Le marché unique numérique

L’Europe est loin d’être une quantité négligeable dans la compétition qui traverse l’économie numérique. Paul-Jasper Dittrich, chercheur au Jacques-Delors Institut Berlin, rappelle ainsi que la Commission Juncker a placé la politique numérique européenne au cœur de ses priorités : «Entre 2014 et 2019, elle a supervisé les négociations finales et la mise en œuvre du Règlement général sur la protection des données (RGPD), conduit un examen approfondi de la domination des grandes plateformes technologiques américaines, et mis en place un ensemble ambitieux de politiques pour actualiser la réglementation de l’économie numérique via le paquet législatif du marché unique numérique. Parmi les 30 propositions législatives présentées sur le marché unique numérique, 28 ont été approuvées par le Parlement, le Conseil et la Commission, avant le terme du mandat de cinq ans en avril 2019».(*)
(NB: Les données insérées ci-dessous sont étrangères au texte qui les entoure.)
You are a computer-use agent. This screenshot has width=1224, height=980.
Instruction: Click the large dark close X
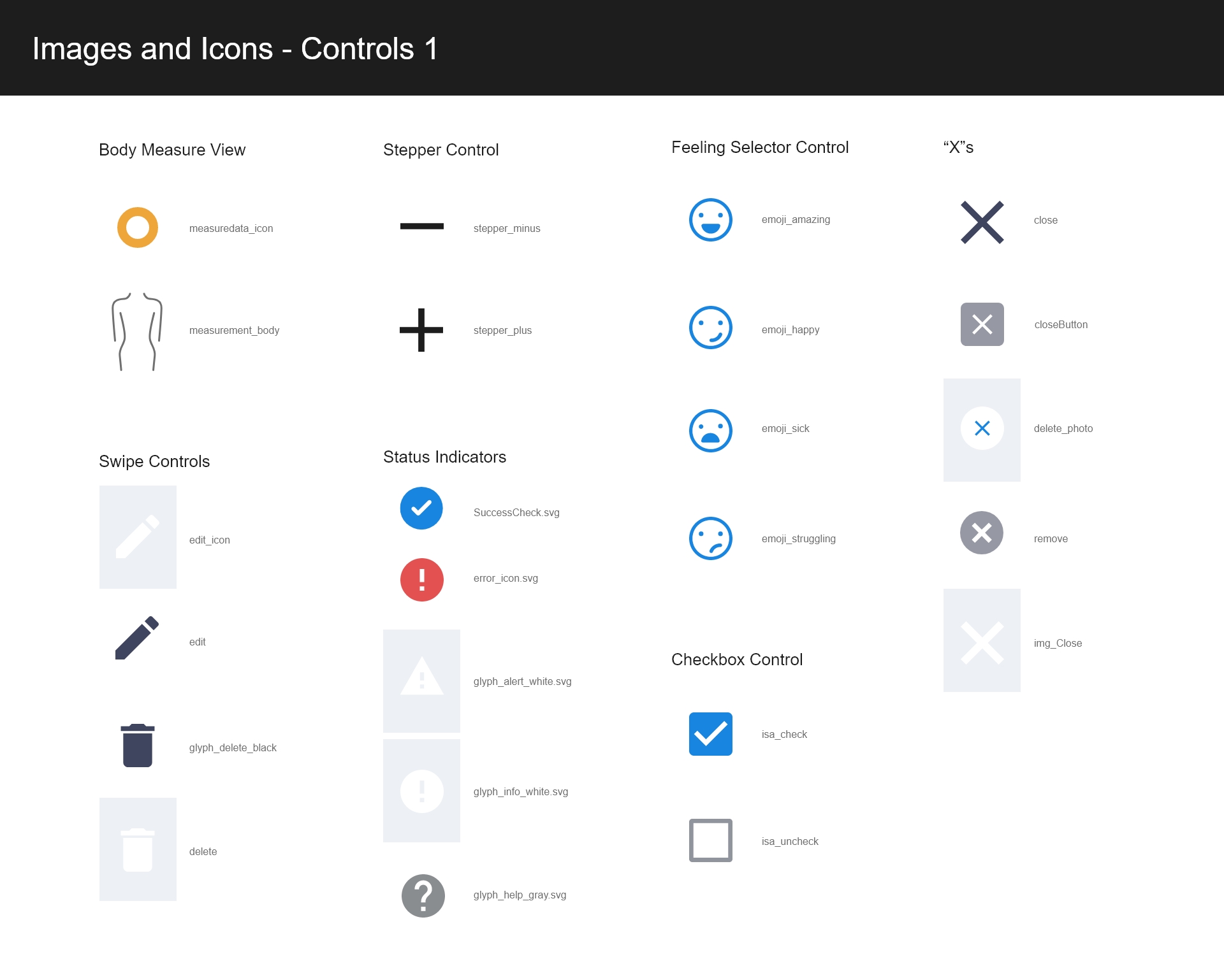(982, 222)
Loin d’être timorée, la stratégie européenne, bel et bien audacieuse, affiche «une assurance politique nouvelle», avec un accent particulier mis sur le respect de la vie privée et la concurrence loyale, «à travers notamment le RGPD et la lutte contre la domination des grandes plateformes en ligne sur le marché européen». 
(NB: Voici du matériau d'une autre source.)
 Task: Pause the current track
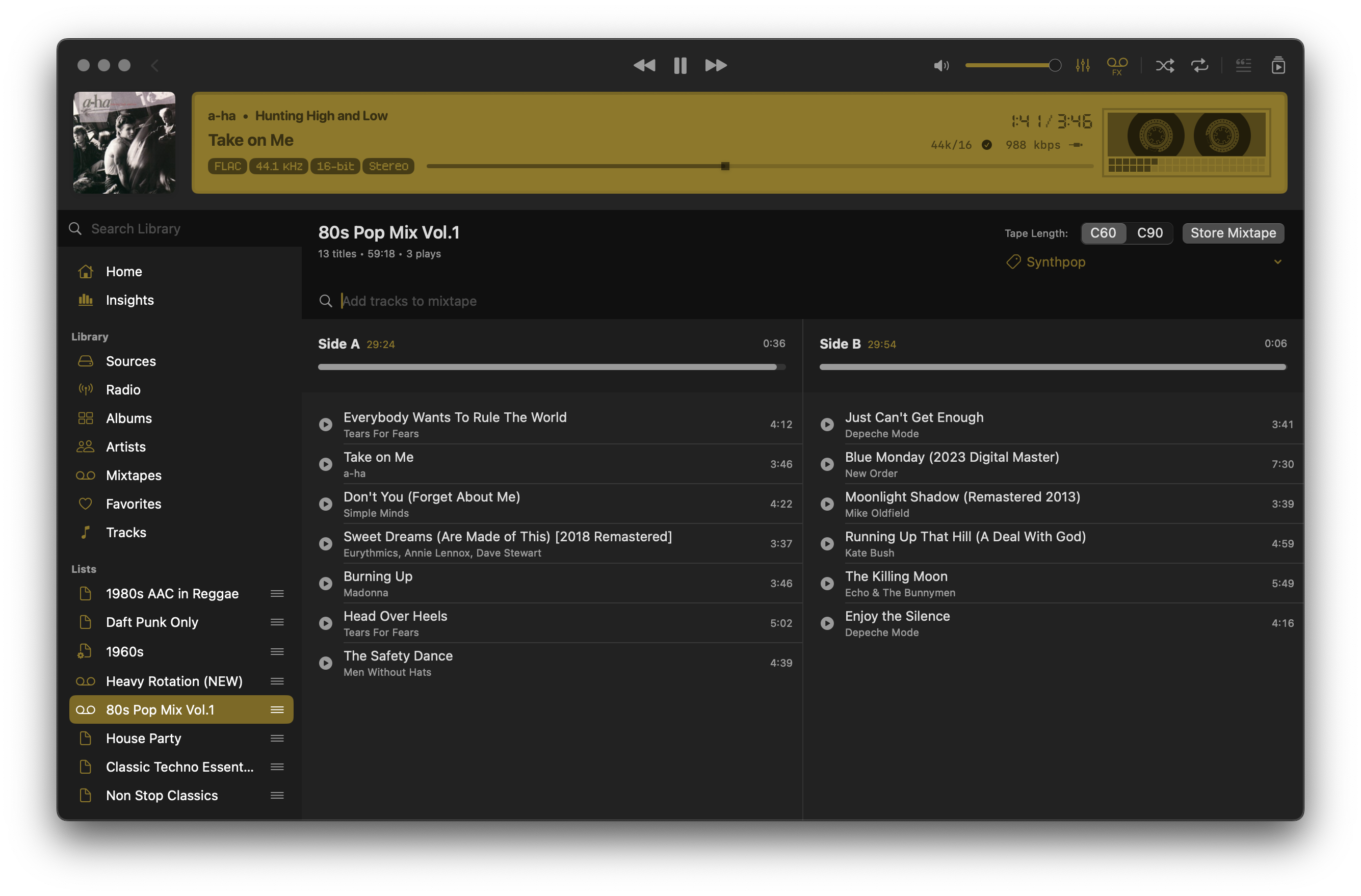pos(680,65)
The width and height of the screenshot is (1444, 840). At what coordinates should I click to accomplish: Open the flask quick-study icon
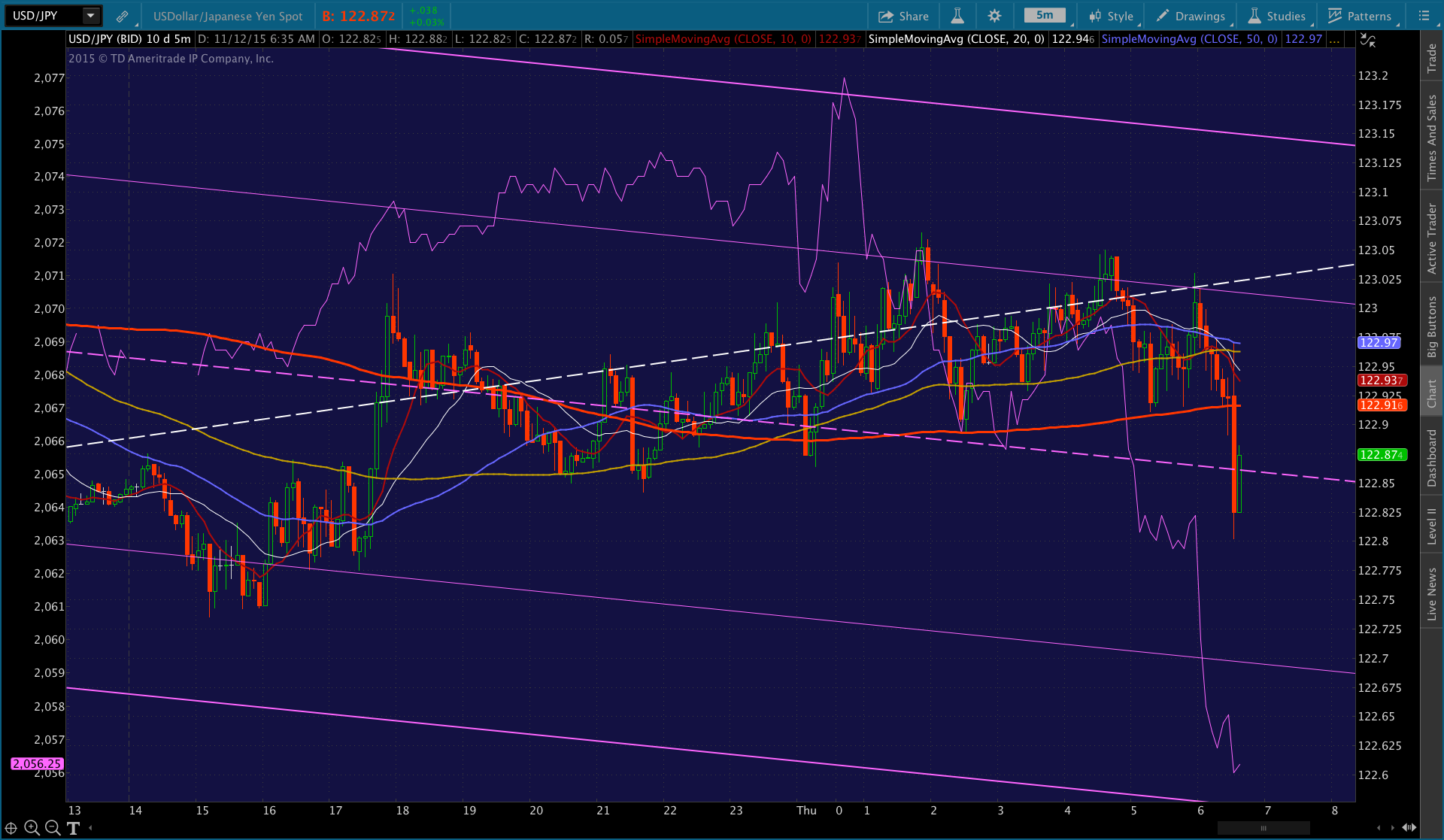(x=957, y=16)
Le ventre mou du marché unique numérique, renvoie à deux problématiques clés susceptibles de dominer le débat au cours des cinq prochaines années : «la réglementation des plateformes en ligne (concurrence, responsabilité, discours de haine, transparence des algorithmes)», d’une part ; «l’amélioration des dispositions concernant les start-up européennes et les industries en phase de transformation numérique, d’autre part.  Aussi, est-il attendu de la nouvelle Commission(**) qu’elle axe sa politique numérique sur deux principes fondamentaux :  
- protéger la souveraineté réglementaire de l’UE face aux grandes plateformes et aux gouvernements étrangers ;
- aider les start-up et les industries en cours de transformation numérique à mieux utiliser le marché unique. Sur le premier point, l’objectif de l’UE est de réaliser une «souveraineté technologique» adossée à une «souveraineté réglementaire» conforme à ses intérêts et à ses valeurs, avec notamment une gouvernance des grandes plateformes du secteur privé qui respecte ses valeurs fondamentales : «Au cours des cinq dernières années, l’UE s’est montrée capable d’instaurer un cadre législatif fondé sur des valeurs comme (le droit à) la vie privée tout en surveillant de près la domination des plateformes en ligne. Le RGPD, les initiatives législatives telles que la Réglementation des relations entre les plateformes et les entreprises (Platform-to-Business ou P2B) et les discussions en cours sur le pouvoir de marché des plateformes, les discours de haine ainsi que l’utilisation éthique des algorithmes, témoignent de la confiance et de la détermination nécessaires pour orienter et engager la transformation numérique dans le respect des valeurs et des intérêts européens.»  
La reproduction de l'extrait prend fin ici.